4. Who We Share Your Information With

Your Published Profile

When you publish your profile, it becomes visible at greathearts.io/[your-slug]. Anyone with the link can view it. This is the point: you're showcasing your work.

Employers and Recruiters

If you opt in to be discoverable, verified employers and recruiters on our platform can search and view your profile. You control this visibility in your settings.

Service Providers

We use trusted third parties to run the platform:

  • Supabase (database and authentication) - US/EU servers
  • Vercel (hosting) - Global edge network
  • Resend (email delivery) - US servers
  • Anthropic (AI processing for profile generation) - US servers
  • Logo.dev (company logo fetching)

These providers only access data necessary to perform their services and are bound by confidentiality.

Legal Requirements

We may disclose information if required by law or to protect the rights, safety, or property of GreatHearts, our users, or the public.

We Never Sell Your Data

We don't sell, rent, or trade your personal information to third parties for marketing purposes. Ever.

5. International Data Transfers

Your data may be processed outside South Africa, including in the United States and European Union, where our service providers operate.

When we transfer data internationally, we ensure appropriate safeguards are in place, including:

  • Standard contractual clauses
  • Provider certifications and security measures
  • Encryption in transit and at rest

6. How We Protect Your Information

We implement appropriate security measures:

  • All data transmitted via HTTPS (TLS encryption)
  • Passwords are hashed (we cannot see them)
  • Database encryption at rest
  • Access controls limiting who can view data
  • Regular security reviews

No system is 100% secure, but we take reasonable steps to protect your information.

7. How Long We Keep Your Data

We retain your information for as long as your account is active or as needed to provide services.

If you delete your account:

  • Profile data is deleted within 30 days
  • Backups are purged within 90 days
  • Anonymized analytics may be retained

We may retain certain information longer if required by law or for legitimate business purposes (e.g., resolving disputes).

8. Your Rights Under POPIA

As a South African resident, you have the right to:

Access

Request a copy of the personal information we hold about you.

Correction

Ask us to correct inaccurate or incomplete information.

Deletion

Request that we delete your personal information.

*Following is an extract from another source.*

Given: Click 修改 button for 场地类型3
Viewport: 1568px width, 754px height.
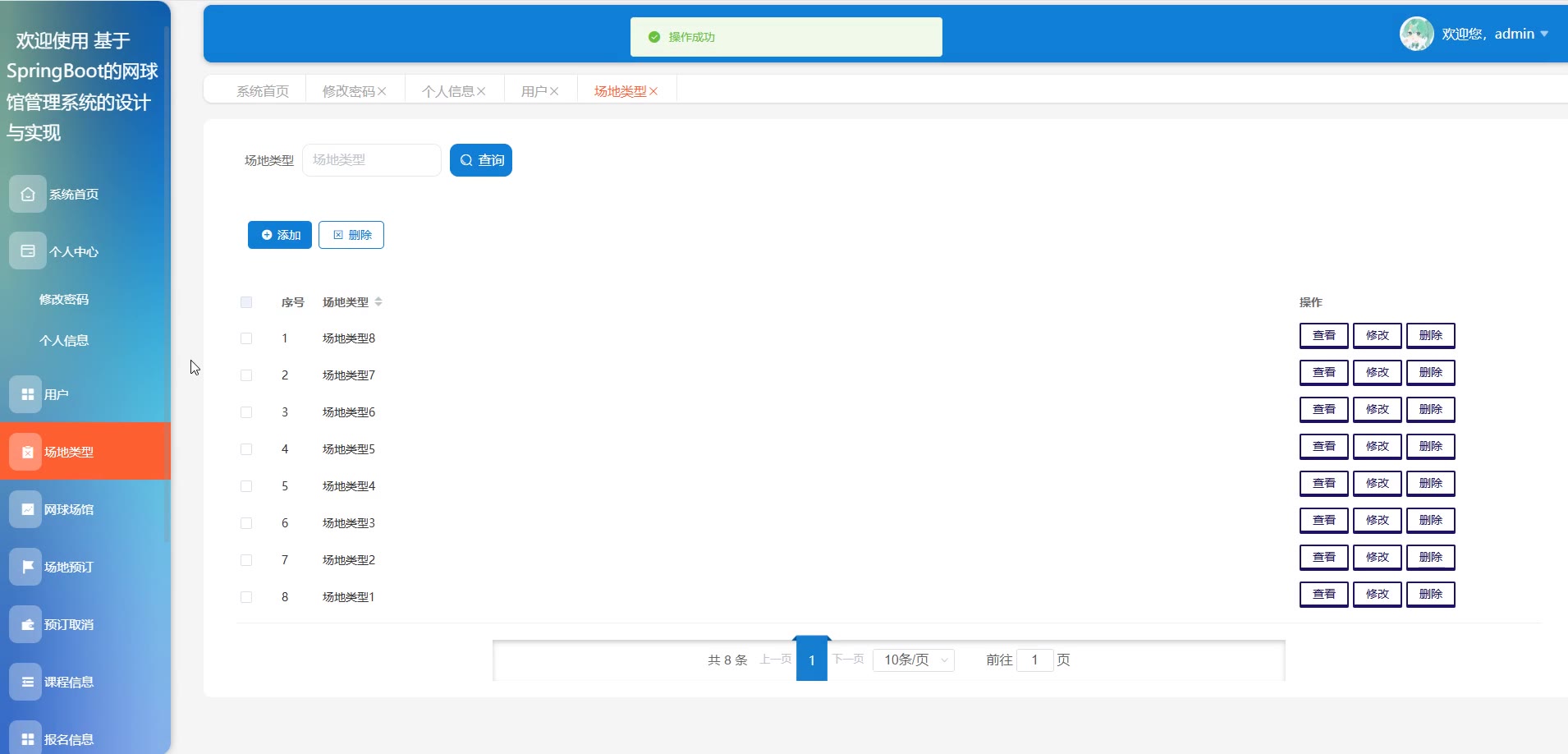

We'll comply unless we have a legal obligation to retain it.

Objection

Object to processing of your information in certain circumstances.

Restriction

Ask us to limit how we use your information.

Data Portability

Receive your data in a structured, commonly used format.

Withdraw Consent

Withdraw consent at any time where we rely on consent to process your data.

To exercise these rights:

Email privacy@sarejects.com with your request. We'll respond within 30 days.

Complaints:

If you're not satisfied with our response, you can lodge a complaint with the Information Regulator:

  • Website: www.justice.gov.za/inforeg
  • Email: inforeg@justice.gov.za

9. Cookies

We use minimal cookies:

Essential Cookies

Required for the platform to function (authentication, security).

Analytics Cookies

Help us understand how people use GreatHearts. We use privacy-focused analytics that don't track you across the web.

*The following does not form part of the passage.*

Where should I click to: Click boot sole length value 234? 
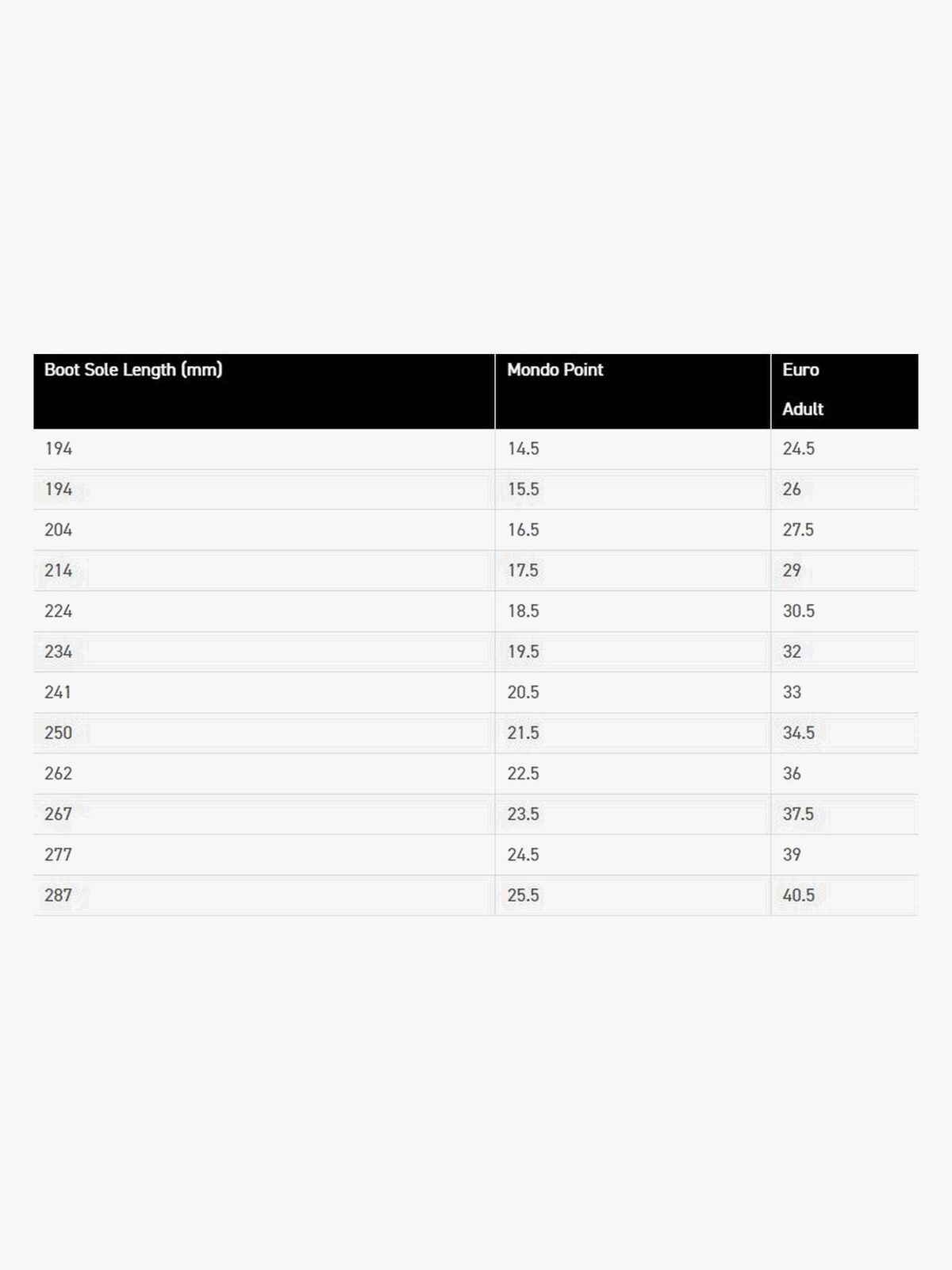59,652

We don't use advertising cookies or sell cookie data.

10. Children's Privacy

GreatHearts is not intended for anyone under 18. We don't knowingly collect information from children. If we learn we've collected data from a child, we'll delete it promptly.

11. Data Breaches

If we experience a data breach that poses a risk to your rights and freedoms, we will:

  • Notify you within 72 hours
  • Inform the Information Regulator as required
  • Take immediate steps to contain and remedy the breach

12. Changes to This Policy

We may update this policy from time to time. We'll notify you of significant changes via email or a notice on the platform.

Continued use of GreatHearts after changes constitutes acceptance of the updated policy.

13. Contact Us

Questions about this policy or your data?

Email: privacy@sarejects.com

This policy complies with the Protection of Personal Information Act (POPIA) of South Africa. For users in the EU, we also respect GDPR principles.